AIC(est_exp, est_weibull, est_gamma, est_gengamma)
#> df AIC
#> est_exp 3 11223.04
#> est_weibull 4 11190.88
#> est_gamma 4 11211.47
#> est_gengamma 5 11134.18
Let us take a look on the time-varying parameters of the generalized gamma model.
plot(est_gengamma)
Time-varying parameters based on the generalized gamma model.
Trend
We can see a slight negative trend in time-varying parameters. We can try including a trend as an exogenous variable for all four considered distributions.
x <- as.integer(data_dur$date) - as.integer(data_dur$date[1])
est_exp_tr <- gas(y = y, x = x, distr = "exp", reg = "sep")
est_exp_tr
#> GAS Model: Exponential Distribution / Scale Parametrization / Unit Scaling
#>
#> Coefficients:
#> Estimate Std. Error Z-Test Pr(>|Z|)
#> log(scale)_omega 0.29683416 0.04509203 6.5829 4.615e-11 ***
#> log(scale)_beta1 -0.00304957 0.00037137 -8.2118 < 2.2e-16 ***
#> log(scale)_alpha1 0.05401728 0.00802442 6.7316 1.678e-11 ***
#> log(scale)_phi1 0.91358230 0.02146703 42.5575 < 2.2e-16 ***
#> ---
#> Signif. codes: 0 '***' 0.001 '**' 0.01 '*' 0.05 '.' 0.1 ' ' 1
#>
#> Log-Likelihood: -5583.723, AIC: 11175.45, BIC: 11202.08
est_weibull_tr <- gas(y = y, x = x, distr = "weibull", reg = "sep")
est_weibull_tr
#> GAS Model: Weibull Distribution / Scale Parametrization / Unit Scaling
#>
#> Coefficients:
#> Estimate Std. Error Z-Test Pr(>|Z|)
#> log(scale)_omega 0.26955739 0.04763575 5.6587 1.525e-08 ***
#> log(scale)_beta1 -0.00302892 0.00039014 -7.7638 8.244e-15 ***
#> log(scale)_alpha1 0.06215424 0.00992563 6.2620 3.801e-10 ***
#> log(scale)_phi1 0.90950196 0.02399584 37.9025 < 2.2e-16 ***
#> shape 0.94858384 0.00949927 99.8586 < 2.2e-16 ***
#> ---
#> Signif. codes: 0 '***' 0.001 '**' 0.01 '*' 0.05 '.' 0.1 ' ' 1
#>
#> Log-Likelihood: -5569.405, AIC: 11148.81, BIC: 11182.1
est_gamma_tr <- gas(y = y, x = x, distr = "gamma", reg = "sep")
est_gamma_tr
#> GAS Model: Gamma Distribution / Scale Parametrization / Unit Scaling
#>
#> Coefficients:
#> Estimate Std.
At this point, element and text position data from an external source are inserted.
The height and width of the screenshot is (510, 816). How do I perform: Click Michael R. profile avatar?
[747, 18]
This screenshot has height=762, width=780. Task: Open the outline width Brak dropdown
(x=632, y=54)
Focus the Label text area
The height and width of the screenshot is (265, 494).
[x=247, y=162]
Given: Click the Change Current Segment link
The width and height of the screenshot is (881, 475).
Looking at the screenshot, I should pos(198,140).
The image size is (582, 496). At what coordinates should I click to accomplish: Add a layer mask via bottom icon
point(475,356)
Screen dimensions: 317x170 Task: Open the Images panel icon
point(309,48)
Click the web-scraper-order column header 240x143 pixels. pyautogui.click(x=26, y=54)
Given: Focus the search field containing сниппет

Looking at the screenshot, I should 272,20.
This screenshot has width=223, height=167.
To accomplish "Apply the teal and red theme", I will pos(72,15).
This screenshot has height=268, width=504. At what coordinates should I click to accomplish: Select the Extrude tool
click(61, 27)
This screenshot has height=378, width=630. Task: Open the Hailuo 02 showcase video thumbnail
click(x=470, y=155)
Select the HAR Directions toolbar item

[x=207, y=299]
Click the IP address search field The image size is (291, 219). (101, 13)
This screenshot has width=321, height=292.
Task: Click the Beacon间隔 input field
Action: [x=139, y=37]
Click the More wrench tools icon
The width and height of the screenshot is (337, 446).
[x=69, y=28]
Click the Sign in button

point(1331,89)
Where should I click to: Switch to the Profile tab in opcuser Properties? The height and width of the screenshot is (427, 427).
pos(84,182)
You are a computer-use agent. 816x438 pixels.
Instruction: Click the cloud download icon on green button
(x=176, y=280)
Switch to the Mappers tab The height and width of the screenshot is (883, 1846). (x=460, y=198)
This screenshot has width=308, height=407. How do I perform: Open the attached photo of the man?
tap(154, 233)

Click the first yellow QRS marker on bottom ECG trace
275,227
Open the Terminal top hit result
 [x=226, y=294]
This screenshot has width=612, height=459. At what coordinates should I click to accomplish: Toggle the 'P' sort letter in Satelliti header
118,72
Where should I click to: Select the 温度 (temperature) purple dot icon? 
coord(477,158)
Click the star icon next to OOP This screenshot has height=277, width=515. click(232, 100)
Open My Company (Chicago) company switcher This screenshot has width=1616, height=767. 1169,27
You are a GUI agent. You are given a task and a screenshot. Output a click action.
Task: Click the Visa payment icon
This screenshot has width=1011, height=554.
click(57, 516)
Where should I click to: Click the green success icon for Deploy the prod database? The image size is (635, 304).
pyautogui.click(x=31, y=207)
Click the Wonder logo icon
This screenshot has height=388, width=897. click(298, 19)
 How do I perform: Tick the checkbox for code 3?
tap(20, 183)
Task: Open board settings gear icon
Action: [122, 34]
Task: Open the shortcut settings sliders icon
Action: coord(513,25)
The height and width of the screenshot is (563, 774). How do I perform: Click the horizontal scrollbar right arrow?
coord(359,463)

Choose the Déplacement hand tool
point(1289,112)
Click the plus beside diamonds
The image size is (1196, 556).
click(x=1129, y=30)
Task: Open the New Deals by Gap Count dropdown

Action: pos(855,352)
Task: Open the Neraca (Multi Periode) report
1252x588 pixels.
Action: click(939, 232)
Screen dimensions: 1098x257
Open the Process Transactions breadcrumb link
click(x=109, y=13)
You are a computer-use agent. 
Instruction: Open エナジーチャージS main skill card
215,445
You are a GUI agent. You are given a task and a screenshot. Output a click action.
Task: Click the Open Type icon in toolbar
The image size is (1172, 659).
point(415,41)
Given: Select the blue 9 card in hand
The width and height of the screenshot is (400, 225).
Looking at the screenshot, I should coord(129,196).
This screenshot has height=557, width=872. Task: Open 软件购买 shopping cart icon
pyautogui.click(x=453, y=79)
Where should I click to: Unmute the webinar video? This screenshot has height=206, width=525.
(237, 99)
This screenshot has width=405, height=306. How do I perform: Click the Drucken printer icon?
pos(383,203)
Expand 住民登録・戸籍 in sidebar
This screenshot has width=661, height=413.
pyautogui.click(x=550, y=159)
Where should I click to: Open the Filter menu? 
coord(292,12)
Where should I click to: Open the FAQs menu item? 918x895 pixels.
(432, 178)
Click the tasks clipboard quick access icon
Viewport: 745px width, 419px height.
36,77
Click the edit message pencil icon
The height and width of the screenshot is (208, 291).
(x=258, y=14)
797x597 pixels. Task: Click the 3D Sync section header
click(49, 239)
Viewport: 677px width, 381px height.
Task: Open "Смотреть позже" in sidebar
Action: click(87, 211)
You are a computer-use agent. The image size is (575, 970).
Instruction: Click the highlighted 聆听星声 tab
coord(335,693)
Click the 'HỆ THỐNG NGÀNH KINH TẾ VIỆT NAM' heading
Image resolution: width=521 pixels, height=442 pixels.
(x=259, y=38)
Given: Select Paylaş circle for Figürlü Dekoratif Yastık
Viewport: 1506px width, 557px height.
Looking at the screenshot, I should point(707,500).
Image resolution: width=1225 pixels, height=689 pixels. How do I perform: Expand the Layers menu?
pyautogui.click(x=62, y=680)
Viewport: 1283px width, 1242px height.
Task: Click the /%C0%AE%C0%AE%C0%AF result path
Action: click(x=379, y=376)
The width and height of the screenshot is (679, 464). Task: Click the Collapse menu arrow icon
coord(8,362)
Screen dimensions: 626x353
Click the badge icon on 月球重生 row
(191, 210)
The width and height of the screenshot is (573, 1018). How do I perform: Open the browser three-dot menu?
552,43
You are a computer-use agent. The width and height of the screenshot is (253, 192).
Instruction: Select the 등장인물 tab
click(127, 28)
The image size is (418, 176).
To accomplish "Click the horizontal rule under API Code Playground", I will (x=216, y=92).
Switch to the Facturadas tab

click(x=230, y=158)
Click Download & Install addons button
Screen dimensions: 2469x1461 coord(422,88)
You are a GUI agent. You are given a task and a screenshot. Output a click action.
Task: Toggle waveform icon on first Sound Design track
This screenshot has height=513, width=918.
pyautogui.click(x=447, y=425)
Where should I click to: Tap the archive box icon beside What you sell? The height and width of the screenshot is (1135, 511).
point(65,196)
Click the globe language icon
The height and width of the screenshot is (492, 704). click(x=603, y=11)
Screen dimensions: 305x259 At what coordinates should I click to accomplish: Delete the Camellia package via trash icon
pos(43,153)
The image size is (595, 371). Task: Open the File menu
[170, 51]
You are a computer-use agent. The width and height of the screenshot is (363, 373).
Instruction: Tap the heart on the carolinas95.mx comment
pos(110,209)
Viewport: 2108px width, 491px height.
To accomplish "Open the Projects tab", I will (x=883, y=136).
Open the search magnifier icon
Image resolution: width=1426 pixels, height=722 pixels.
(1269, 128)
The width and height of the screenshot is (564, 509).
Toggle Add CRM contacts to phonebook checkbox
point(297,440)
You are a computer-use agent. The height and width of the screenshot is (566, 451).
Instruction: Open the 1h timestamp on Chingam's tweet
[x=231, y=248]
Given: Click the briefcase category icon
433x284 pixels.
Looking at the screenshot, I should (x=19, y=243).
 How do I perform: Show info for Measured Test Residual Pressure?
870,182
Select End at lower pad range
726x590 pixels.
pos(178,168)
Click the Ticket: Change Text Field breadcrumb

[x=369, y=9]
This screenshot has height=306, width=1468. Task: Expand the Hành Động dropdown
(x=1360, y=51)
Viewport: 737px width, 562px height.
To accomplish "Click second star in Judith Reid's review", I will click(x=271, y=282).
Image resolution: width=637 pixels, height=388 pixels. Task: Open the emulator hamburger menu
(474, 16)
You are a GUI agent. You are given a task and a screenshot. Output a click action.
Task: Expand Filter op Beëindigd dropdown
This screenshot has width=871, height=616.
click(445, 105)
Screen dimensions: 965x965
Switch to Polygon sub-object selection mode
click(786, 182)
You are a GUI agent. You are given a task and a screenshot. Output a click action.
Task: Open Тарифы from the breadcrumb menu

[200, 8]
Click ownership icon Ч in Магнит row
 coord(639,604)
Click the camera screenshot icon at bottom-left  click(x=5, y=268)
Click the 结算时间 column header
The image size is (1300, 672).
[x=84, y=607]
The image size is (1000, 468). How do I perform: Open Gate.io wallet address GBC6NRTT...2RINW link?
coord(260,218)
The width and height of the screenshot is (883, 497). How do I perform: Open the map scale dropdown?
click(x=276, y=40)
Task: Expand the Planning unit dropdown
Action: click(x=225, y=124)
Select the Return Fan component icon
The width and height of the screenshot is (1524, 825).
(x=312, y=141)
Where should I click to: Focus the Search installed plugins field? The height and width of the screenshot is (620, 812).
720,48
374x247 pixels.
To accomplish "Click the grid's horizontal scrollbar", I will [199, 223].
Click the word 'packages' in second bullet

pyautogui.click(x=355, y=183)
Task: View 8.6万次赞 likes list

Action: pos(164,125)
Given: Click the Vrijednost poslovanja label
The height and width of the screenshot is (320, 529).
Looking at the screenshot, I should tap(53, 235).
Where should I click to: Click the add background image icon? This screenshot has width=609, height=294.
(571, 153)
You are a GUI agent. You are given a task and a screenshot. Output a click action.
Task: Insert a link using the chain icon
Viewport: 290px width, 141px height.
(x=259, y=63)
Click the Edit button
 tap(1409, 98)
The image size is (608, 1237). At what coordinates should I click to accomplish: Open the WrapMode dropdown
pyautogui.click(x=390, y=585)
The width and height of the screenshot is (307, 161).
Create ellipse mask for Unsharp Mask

Error Z-Test Pr(>|Z|)
#> log(scale)_omega 0.35024097 0.04910603 7.1323 9.868e-13 ***
#> log(scale)_beta1 -0.00304957 0.00038142 -7.9954 1.292e-15 ***
#> log(scale)_alpha1 0.05698059 0.00874363 6.5168 7.182e-11 ***
#> log(scale)_phi1 0.91358230 0.02204841 41.4353 < 2.2e-16 ***
#> shape 0.94799429 0.01549052 61.1983 < 2.2e-16 ***
#> ---
#> Signif. codes: 0 '***' 0.001 '**' 0.01 '*' 0.05 '.' 0.1 ' ' 1
#>
#> Log-Likelihood: -5578.303, AIC: 11166.61, BIC: 11199.89
est_gengamma_tr <- gas(y = y, x = x, distr = "gengamma", reg = "sep")
est_gengamma_tr
#> GAS Model: Generalized Gamma Distribution / Scale Parametrization / Unit Scaling
#>
#> Coefficients:
#> Estimate Std. Error Z-Test Pr(>|Z|)
#> log(scale)_omega -0.70489163 0.19283438 -3.6554 0.0002568 ***
#> log(scale)_beta1 -0.00292746 0.00039123 -7.4827 7.280e-14 ***
#> log(scale)_alpha1 0.08164957 0.01387329 5.8854 3.971e-09 ***
#> log(scale)_phi1 0.87684184 0.03506612 25.0054 < 2.2e-16 ***
#> shape1 1.76342697 0.15253550 11.5608 < 2.2e-16 ***
#> shape2 0.68568220 0.03426457 20.0114 < 2.2e-16 ***
#> ---
#> Signif. codes: 0 '***' 0.001 '**' 0.01 '*' 0.05 '.' 0.1 ' ' 1
#>
#> Log-Likelihood: -5541.097, AIC: 11094.19, BIC: 11134.14
The trend variable is significant in all cases. The AIC also confirms improvement of the fit.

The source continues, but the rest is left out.